The Wolf shrugs, an illicit, secret amusement trembling in those broad shoulders. "You enjoy children. I wouldn't deny you another chance at them."

Livie plants a hand flat on his chest and shoves him away, though she has a brief moment of struggle when her palm lays flat against his pectoral. The Wolf rises, sinuous, and instead ghosts over on silent feet to where Clara sits. He folds his legs beneath him and takes a seat beside the new Rider, his leg just brushing hers; even at this distance, the heat of his body is a solid thing, like an open furnace. Sweat burnishes thick arms and powerful shoulders to a bronze sheen in the torchlight of the cottage. A scent of pine needles and something deep and musky is just faintly noticeable.

"Listen," the Wolf commands, soft, and pauses a moment to confirm obedience. "The magics of the Rider are powerful, but they can be taken. A human's magic is in the mortal quickening: sex and sacrifice, exchange and choice. Individually, you are weak, but unbound; your ability to walk to and from all realms is the gift of the Rider. None may obstruct you, but by guile and seduction they can take from you many things that can be exchanged for great power."

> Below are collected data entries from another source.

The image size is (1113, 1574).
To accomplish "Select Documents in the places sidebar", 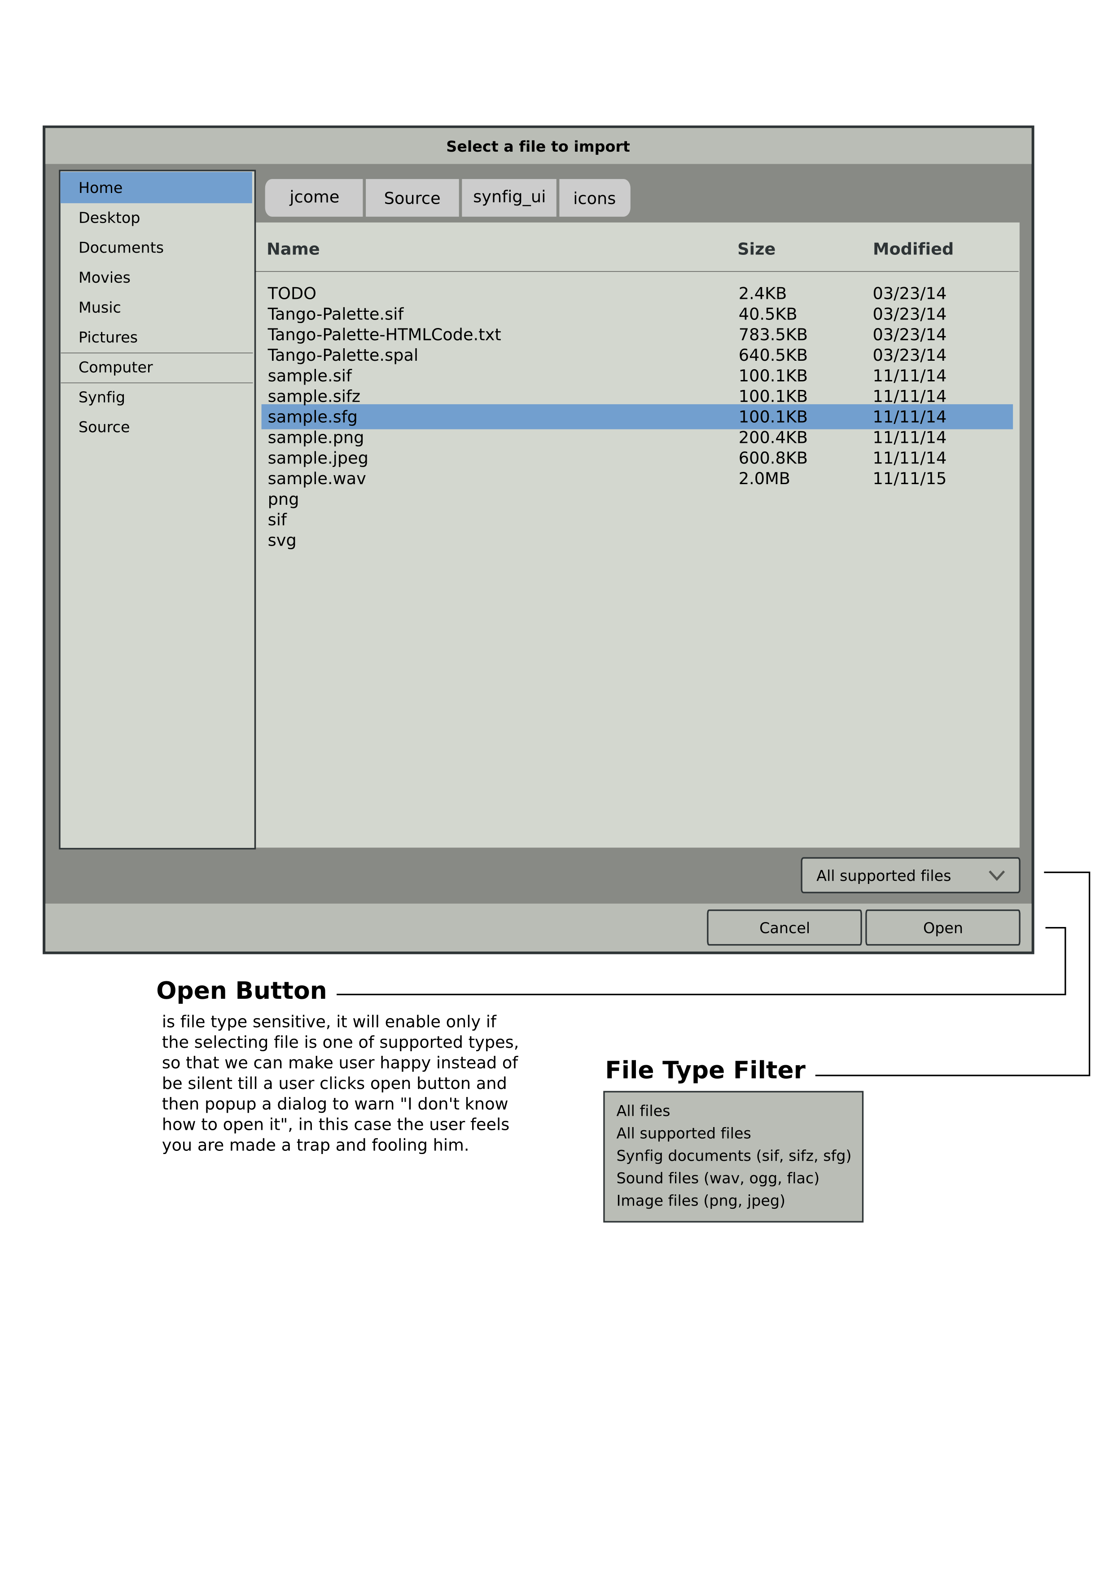I will pyautogui.click(x=121, y=247).
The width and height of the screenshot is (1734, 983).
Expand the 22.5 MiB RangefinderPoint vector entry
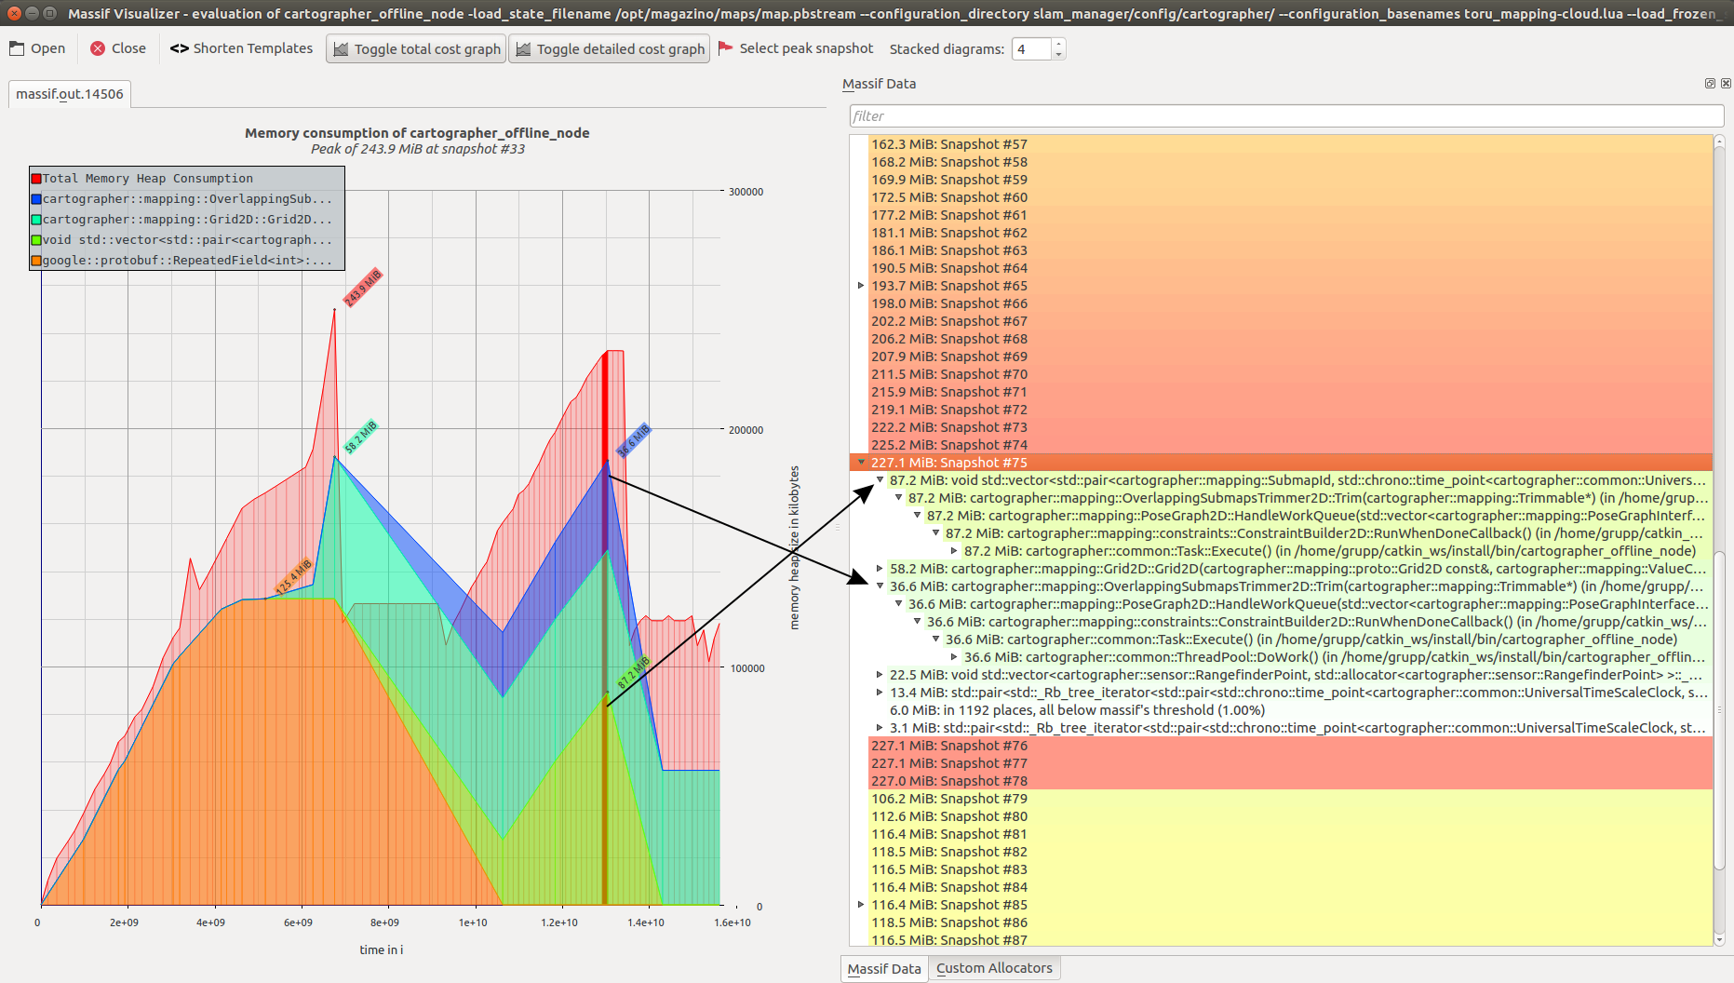(880, 673)

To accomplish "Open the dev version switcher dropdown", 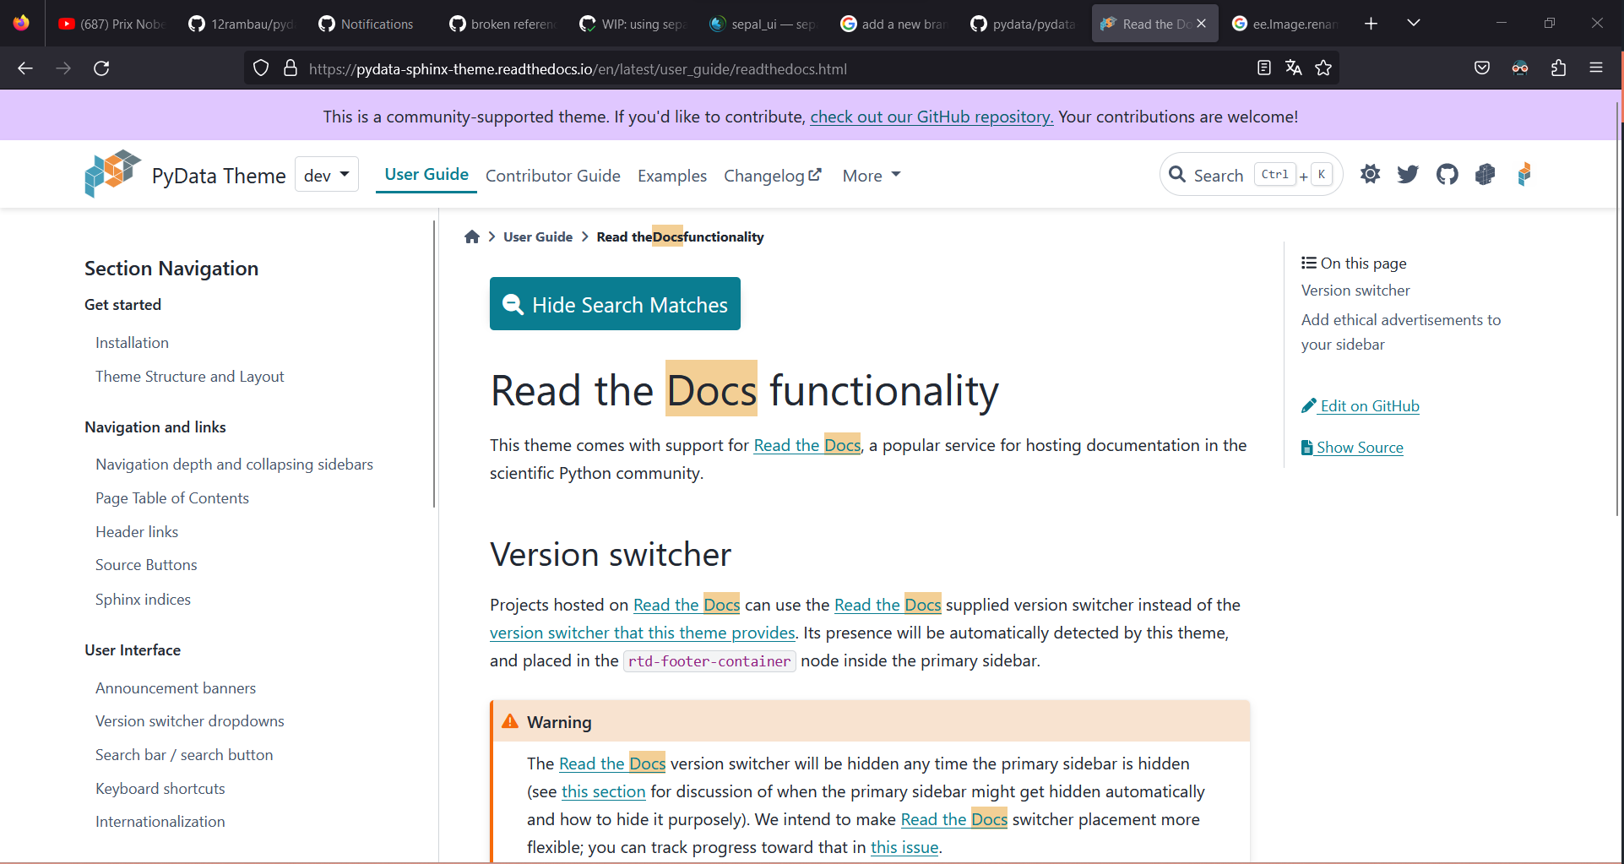I will point(326,174).
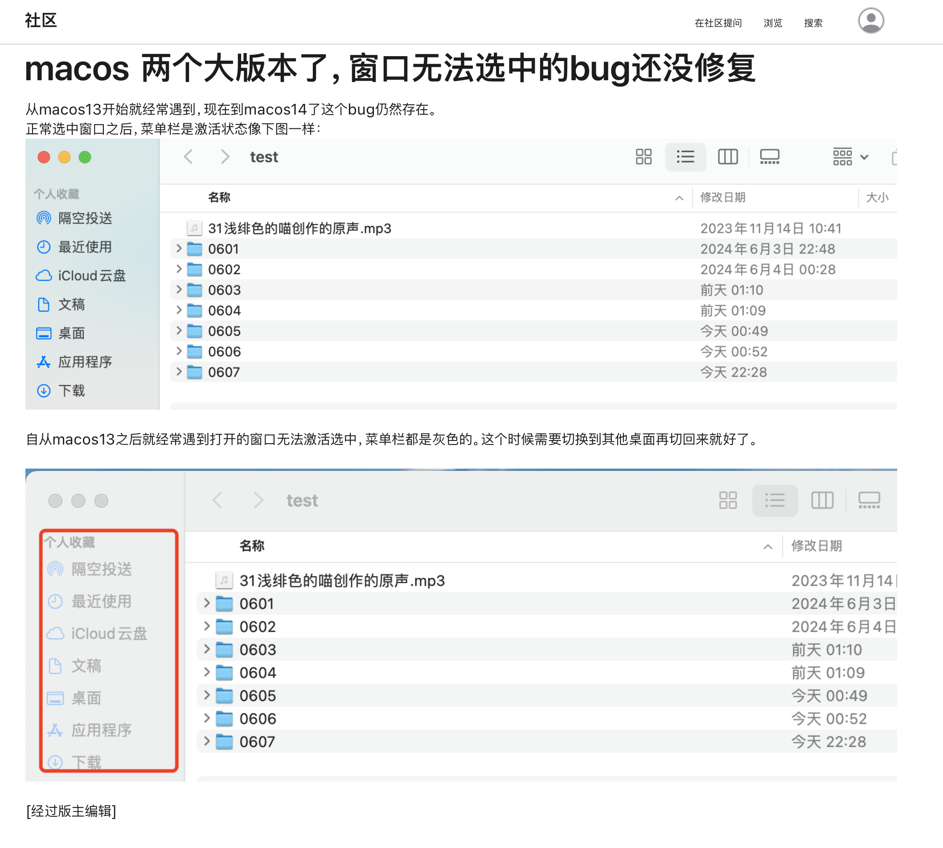Open 隔空投送 AirDrop in top sidebar
The image size is (943, 848).
(x=85, y=218)
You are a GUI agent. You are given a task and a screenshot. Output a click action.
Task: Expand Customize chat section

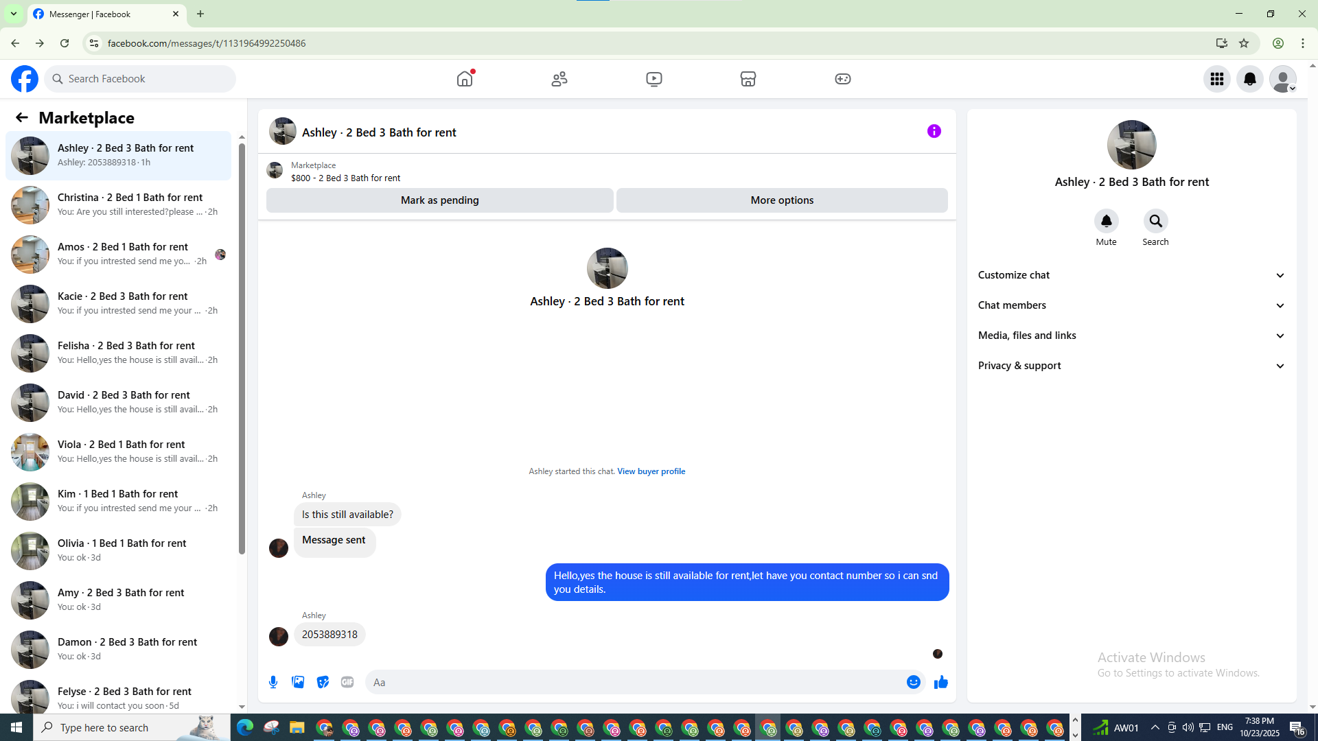pos(1131,275)
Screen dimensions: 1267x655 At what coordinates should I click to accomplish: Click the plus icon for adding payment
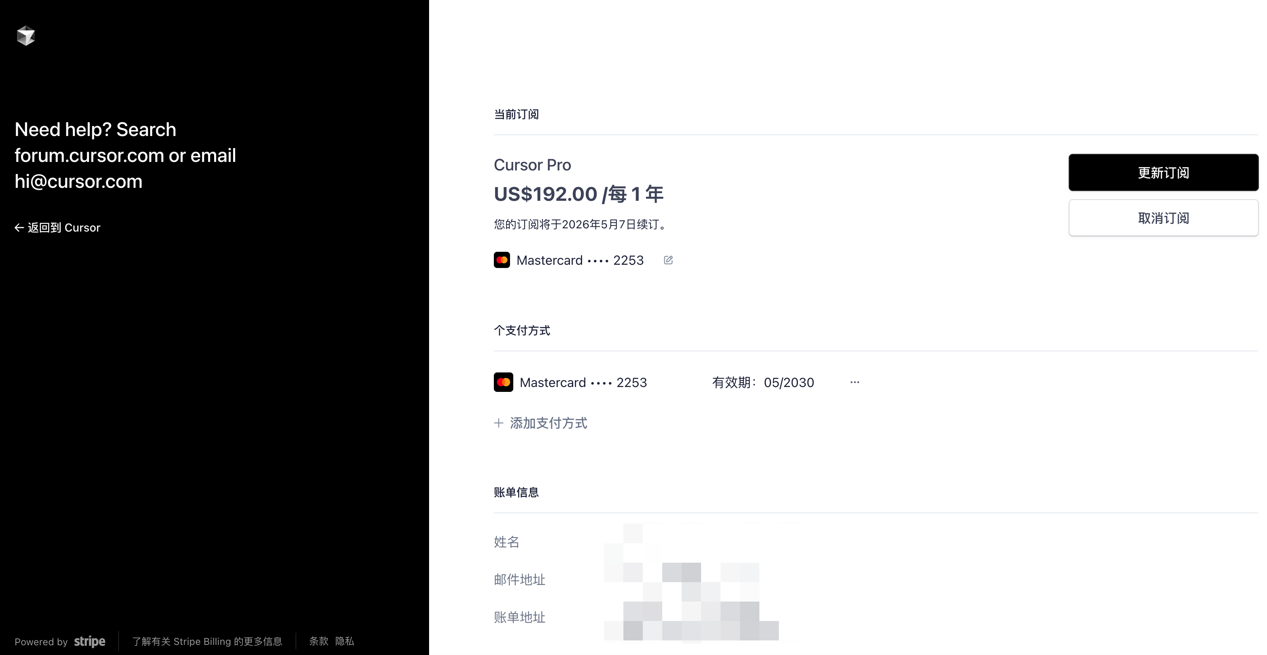point(499,423)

He turns to Livie and reaches up to touch just over her heart. Even through the fabric of her cloak, his skin is warm enough to feel. "Your heart, your spirit, your womanhood, and your children can all be taken from you. Be cautious. I will help you, but I cannot turn you aside."

The Wolf's eyes turn briefly amused. "Unless you wish to bind yourself to me, but that is another matter."
 
Clara was more than a little embarrassed when her grandmother openly announced her realization of Clara's attraction to the Wolf as well. She remained silent as she watched the exchange that then passed between her grandmother and the Wolf, though her eyebrows rose a fraction at the Wolf's remark about allowing her grandmother another chance at children, and she could not help but note her grandmother's reaction both times her bare skin came into contact with his. It appeared her grandmother's warnings about the charms of the fae would apply even to her own friend and protector then.

She watched him as he came towards her then, shifting again with a bit of unease as he joined her and she could feel the heat of his body radiating towards her. The scent of forest and musk wafted faintly to her as well, tempting her to lean in so that she might get a better smell, but she kept herself firmly where she sat. Tempting too was the sheen of his skin as it caught the torchlight, causing her eyes to wander over it for a moment or two even though she tried to keep her gaze focused on his face.

"Listen."

Her sterling blue eyes lifted their gaze to meet his amber ones and remained there, listening carefully as he spoke to her of the magics that would be hers as the new Rider and warning her of the ways in which others might try to take them from her. She stiffened slightly as she felt the warmth of his skin reaching to her own through the fabric of her cloak as he touched her over her heart, resisting the strange and sudden urge to lean forward into it.

"Your heart, your spirit, your womanhood, and your children can all be taken from you. Be cautious. I will help you, but I cannot turn you aside."

Despite the warmth of his touch, she felt a small shiver run down her spine at the seriousness of his final warning, but then the look in his eyes suddenly shifted to one of amusement.

"Unless you wish to bind yourself to me, but that is another matter."

She blinked at him, eyebrows raising a fraction in surprise at the remark as she felt a bit of the heat in her cheeks from before returning.

"Thank you, but I don't believe that will be necessary," she replied as she carefully she scooted herself back a fraction from him, putting a hair's more space between them and breaking the slight contact of his leg brushing hers and his touch upon her chest.